» **Data for review**
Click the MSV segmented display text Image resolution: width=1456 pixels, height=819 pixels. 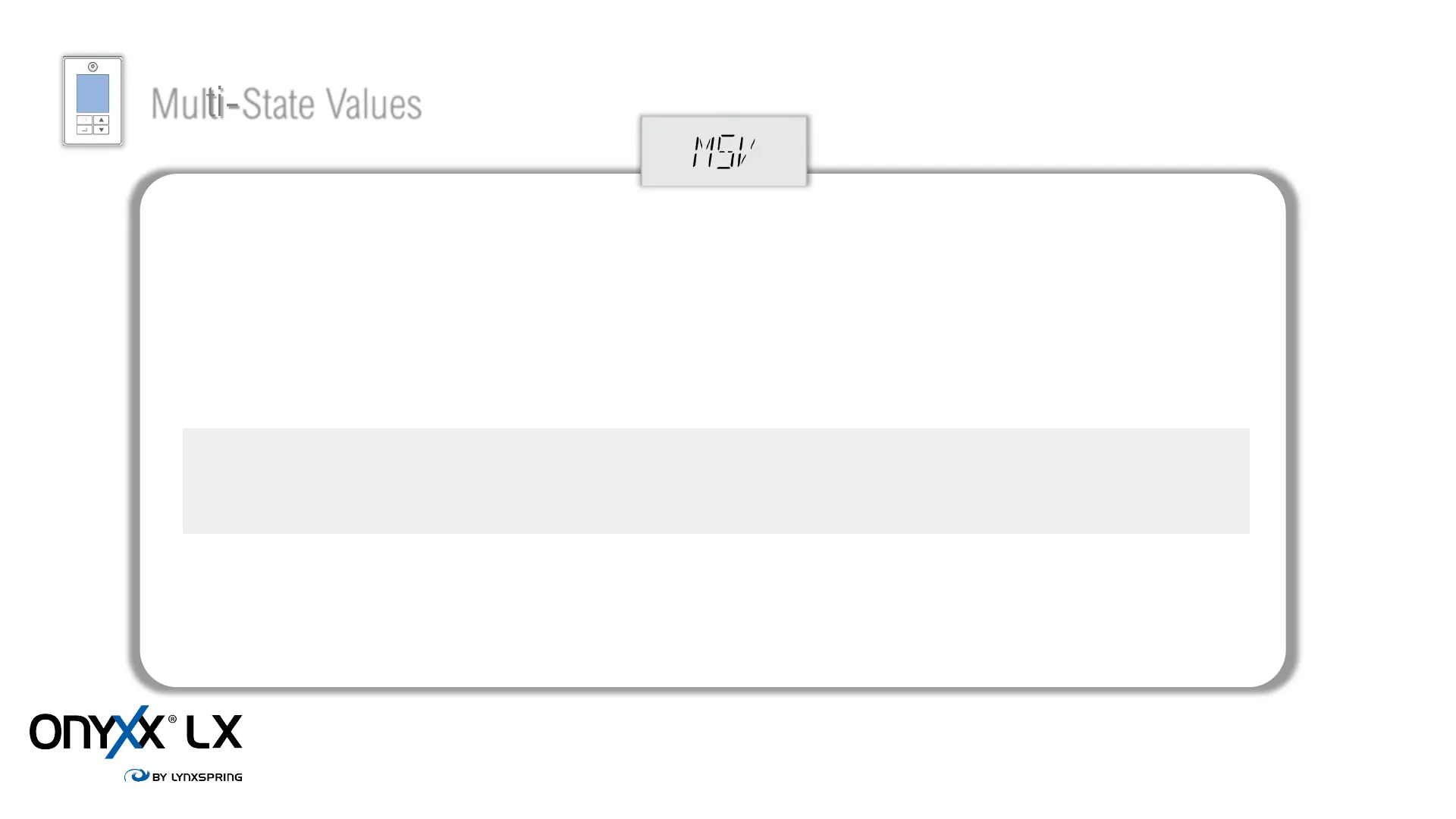pos(723,152)
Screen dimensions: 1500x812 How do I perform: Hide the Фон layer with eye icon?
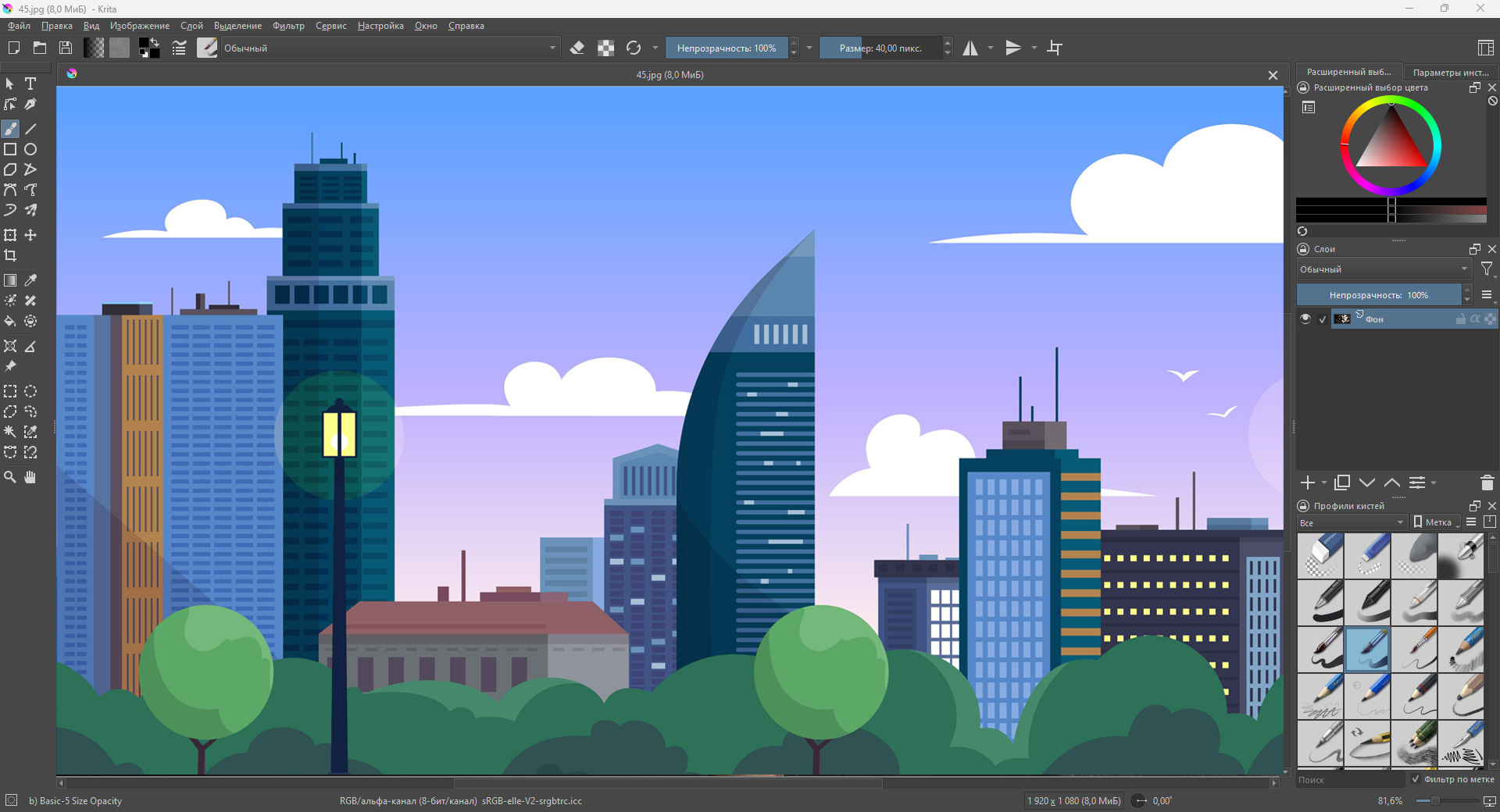pos(1305,319)
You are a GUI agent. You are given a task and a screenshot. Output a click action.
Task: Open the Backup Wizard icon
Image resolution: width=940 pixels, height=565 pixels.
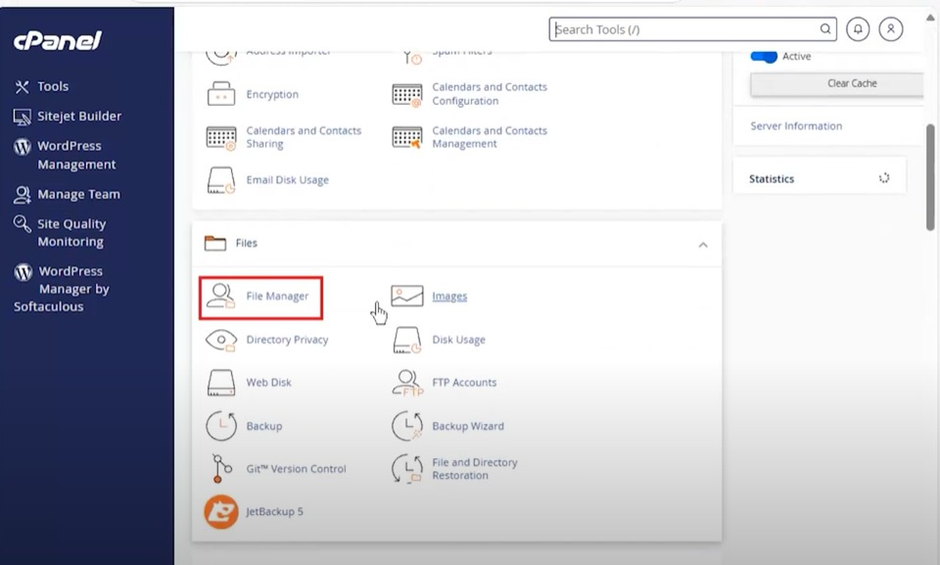[407, 426]
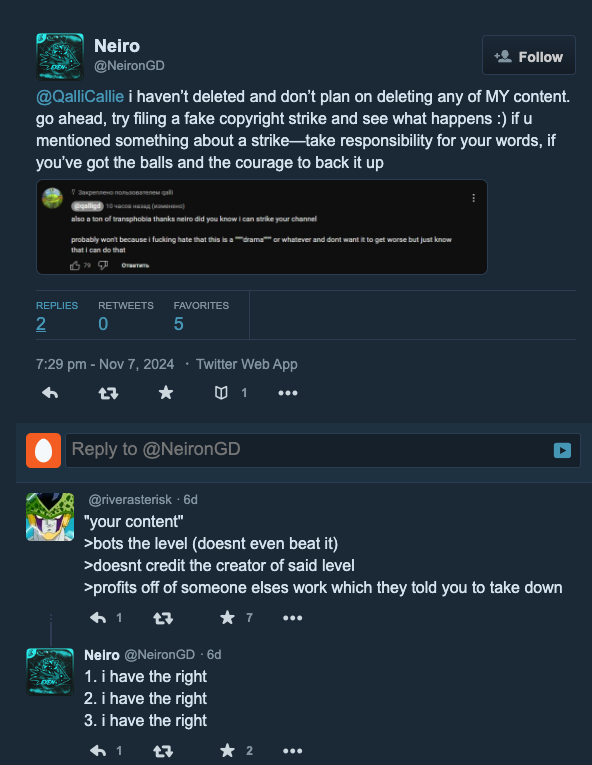Image resolution: width=592 pixels, height=765 pixels.
Task: Favorite Neiro's "i have the right" reply
Action: [x=227, y=750]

» **Requirement**
Retype only the lines above from the one with "Screen dimensions: 1500x812" through the last, both ends included, keeping every picture out of the copy.

» **Solved problem**
Screen dimensions: 1500x812 How do I perform: Hide the Фон layer with eye icon?
pos(1305,319)
You are a GUI agent. You are given a task and a screenshot. Output a click action.
Task: Open the Backup Wizard icon
Image resolution: width=940 pixels, height=565 pixels.
[407, 426]
Image resolution: width=592 pixels, height=765 pixels.
Task: Favorite Neiro's "i have the right" reply
Action: [x=227, y=750]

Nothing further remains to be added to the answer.